_TASK GOAL_. Give the records again exactly. Pictures do not belong in the copy.

══ DATA

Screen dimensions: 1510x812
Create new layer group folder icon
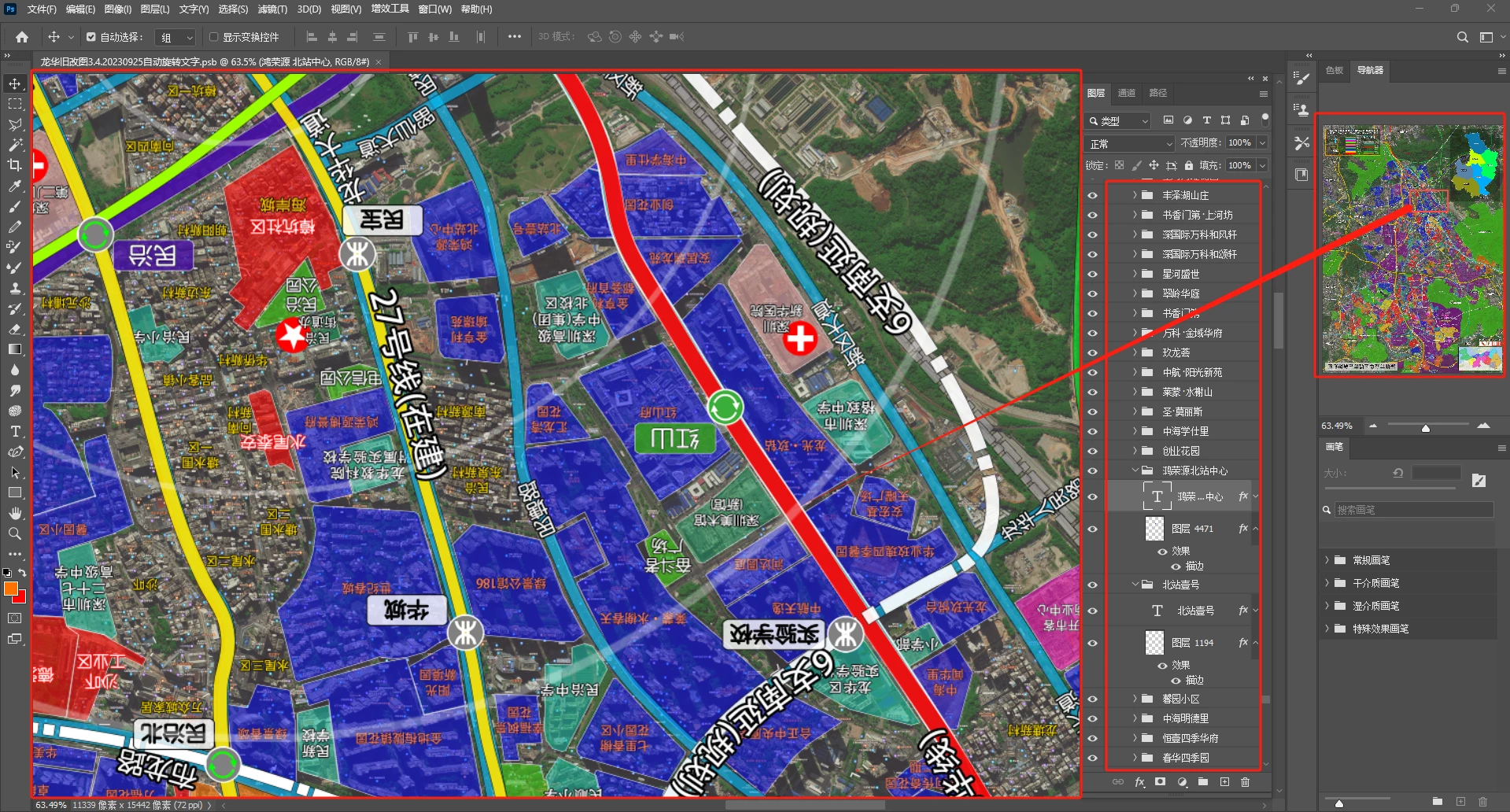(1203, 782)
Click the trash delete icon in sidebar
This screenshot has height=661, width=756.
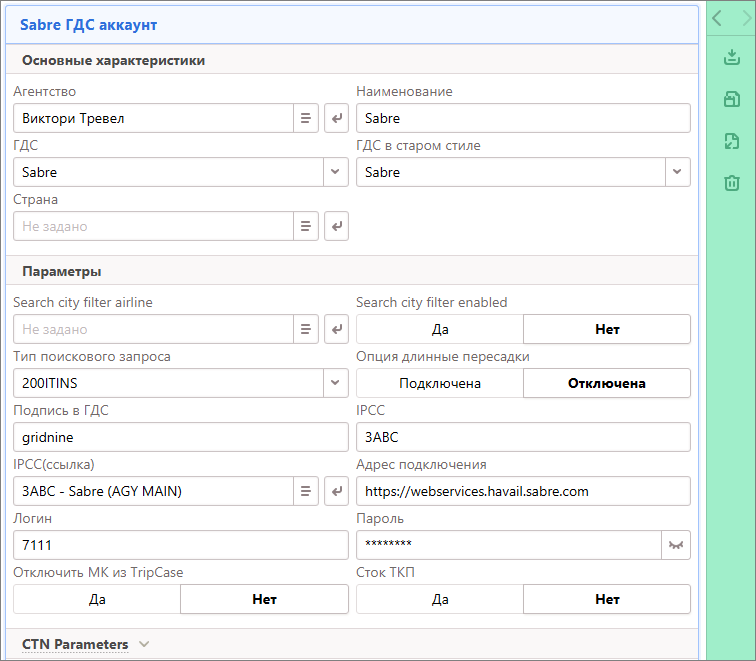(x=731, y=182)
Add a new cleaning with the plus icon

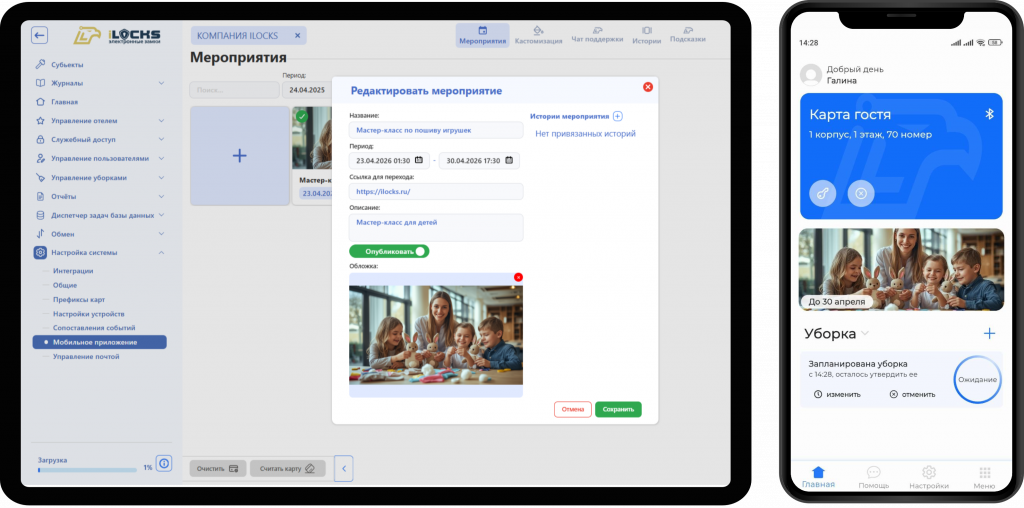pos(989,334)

════

_EXERCISE SOLUTION_.
Screen dimensions: 1510x812
Create new layer group folder icon
(1203, 782)
Click the trash delete icon in sidebar
This screenshot has height=661, width=756.
(x=731, y=182)
Add a new cleaning with the plus icon

pos(989,334)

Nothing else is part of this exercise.